By Rionda Y. Godet, Partner, Halsbury Chambers Law Office
Nassau, Bahamas – Quite recently, amendments to the Immigration Act Chapter 191, section 30, Subsections 2, 3 and 4 were introduced as touching the distribution of spousal permits to spouses of Bahamian nationals.
As it applies today, for the fee of $350.00 (including processing fee), foreign spouses of Bahamian nationals may apply for a Resident Spouse Permit, which would permit them to legally live and work in The Bahamas, provided that they live with their Bahamian spouse and would have been married for less than five years, at the time of application. This provision (implemented February 3rd 1997) was intended to reduce the number of applications for citizenship and to give foreign spouses of Bahamians a ‘trial period’ as it were, to confirm, as best as could happen, that the marriage was legitimate and not contrived out of convenience.
Fifteen years later, if the proposed amendments go through, then the spousal permit would allow for an indefinite period of duration. What this means is that the current limitation of five years will no longer apply. Of course, on one hand, huge breaths of relief will finally sound throughout our archipelago! Many are the concerns of spouses who, after the fifth year are in ‘limbo’ land, awaiting further legitimization of their status. After five years of marriage have passed, the expectation is that the non-Bahamian spouse would apply for citizenship or permanent residency. For many who undertake this process, however, the experience is not an easy and straightforward one. In many instances, prior to the expiration of the spousal permit, the application for permanent residence would be made, and while such application is pending consideration, a work permit with the attendant $1,000.00 has to be made until the permanent residency comes through – which, given the level of responsiveness at the Department of Immigration, can take an exceedingly long time.
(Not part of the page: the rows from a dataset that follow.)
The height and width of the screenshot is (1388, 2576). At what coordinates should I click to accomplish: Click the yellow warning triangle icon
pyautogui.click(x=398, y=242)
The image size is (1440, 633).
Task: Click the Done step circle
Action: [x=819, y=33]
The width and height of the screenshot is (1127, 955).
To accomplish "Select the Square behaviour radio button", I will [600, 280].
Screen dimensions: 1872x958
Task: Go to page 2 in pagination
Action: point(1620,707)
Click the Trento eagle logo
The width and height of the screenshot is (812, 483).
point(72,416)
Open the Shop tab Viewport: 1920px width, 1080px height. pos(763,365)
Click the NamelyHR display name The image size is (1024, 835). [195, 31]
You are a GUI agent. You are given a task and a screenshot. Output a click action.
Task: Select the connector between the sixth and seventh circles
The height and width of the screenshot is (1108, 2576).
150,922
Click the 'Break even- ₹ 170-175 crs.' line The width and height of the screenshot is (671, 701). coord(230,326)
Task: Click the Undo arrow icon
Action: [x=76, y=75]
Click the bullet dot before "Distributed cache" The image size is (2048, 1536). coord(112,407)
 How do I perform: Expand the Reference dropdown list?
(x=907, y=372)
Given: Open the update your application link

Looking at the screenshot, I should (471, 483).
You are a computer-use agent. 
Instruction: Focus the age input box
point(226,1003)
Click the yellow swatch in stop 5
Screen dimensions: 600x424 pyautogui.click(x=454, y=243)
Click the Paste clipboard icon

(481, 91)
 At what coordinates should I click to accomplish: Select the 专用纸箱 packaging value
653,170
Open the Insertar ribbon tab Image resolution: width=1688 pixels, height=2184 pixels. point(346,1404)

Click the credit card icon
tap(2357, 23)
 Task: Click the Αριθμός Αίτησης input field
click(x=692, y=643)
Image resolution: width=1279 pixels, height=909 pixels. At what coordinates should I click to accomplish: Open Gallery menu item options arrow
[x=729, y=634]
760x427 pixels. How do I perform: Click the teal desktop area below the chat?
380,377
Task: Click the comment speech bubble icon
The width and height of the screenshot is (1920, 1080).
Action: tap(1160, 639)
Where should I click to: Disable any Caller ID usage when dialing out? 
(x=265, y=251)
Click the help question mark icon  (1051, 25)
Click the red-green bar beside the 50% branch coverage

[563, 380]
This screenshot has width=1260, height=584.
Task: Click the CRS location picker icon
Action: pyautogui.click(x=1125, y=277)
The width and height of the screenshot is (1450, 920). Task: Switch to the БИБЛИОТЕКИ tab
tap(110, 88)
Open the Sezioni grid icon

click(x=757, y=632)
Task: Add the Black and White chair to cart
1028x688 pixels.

Understandably, because of the benefits conferred to foreign nationals, there are concerns that the spousal permit has been, and may continue to be used as an instrument of convenience. While our legislators have said that it is not their concern to go behind ‘the sheets’ of any relationship, what is being extolled is:
the hope that this change would relieve many of the processing issues, odious paperwork, long lines and delays which accompany such applications for spouses who apply for a legal status in The Bahamas in order to reside and work here, and
the notion of ensuring greater family stability and structure within our community, and more particularly, to homes where foreign spouses and their children abide.
Of course, there is another side to this new progressive move. What really has a number of Bahamian women irked is the fact that while the foreign spouses of Bahamian men would still be entitled, under the constitution, to apply for Bahamian citizenship without renouncing their citizenship of origin, the same does not apply for the spouses of Bahamian women. In short, while the foreign spouse of a Bahamian man is constitutionally entitled to apply for citizenship, and the children of their marriage, whether born in The Bahamas or not – are automatically conferred Bahamian citizenship – the same provisions do not hold true for the foreign spouses of Bahamian women, or to their children born out of The Bahamas. An anomaly indeed, especially when one considers that children born to an unwed Bahamian woman assumes her nationality, regardless of where that child is born.
This concern has been rallied for years and the hope of finally addressing this constitutional deficit has be heralded. For many women, however, this notion yet again, comes a day late and a dollar short – but then again, the opportunity to remove this clear and blatant discrimination on the basis of gender was offered in the Referendum held February 27th 2002, but the vast majority of Bahamians who participated in this exercise voted against this.
Perhaps it was the notion of politics above self-interest, or perhaps the concern that Bahamians did not have sufficient time to absorb and consider all the issues. At that time, the government of the day had put forward a Referendum which addressed five critical issues, including that of gender discrimination in the Constitution. Perhaps, there were too many ‘tongs’ in the fire and it was altogether too much, too soon for the people to deal with. Whatever it was, ten years later, the opportunity being lost to correct a constitutional deficit, children born to Bahamian mothers with foreign spouses are themselves considered ‘foreigners’.
In his address to Parliament, the current Minister of Foreign Affairs, the Honourable Fred Mitchell spoke of his government’s commitment to removing this constitutional anomaly which exists with regard to women and their ability to pass on their citizenship to their children, by amending the provisions of the Constitution and putting the matter again to the country by way of referendum.
Ultimately, what is desired is the equal opportunity for the spouses and children of Bahamian women to enjoy the same benefits conferred on the spouses and children of Bahamian men. No doubt, in due course, we shall see, what opposition, if any, is raised to this renewed effort to address this gaping deficit.
The information stated above is not intended to be construed as legal advice in anyway.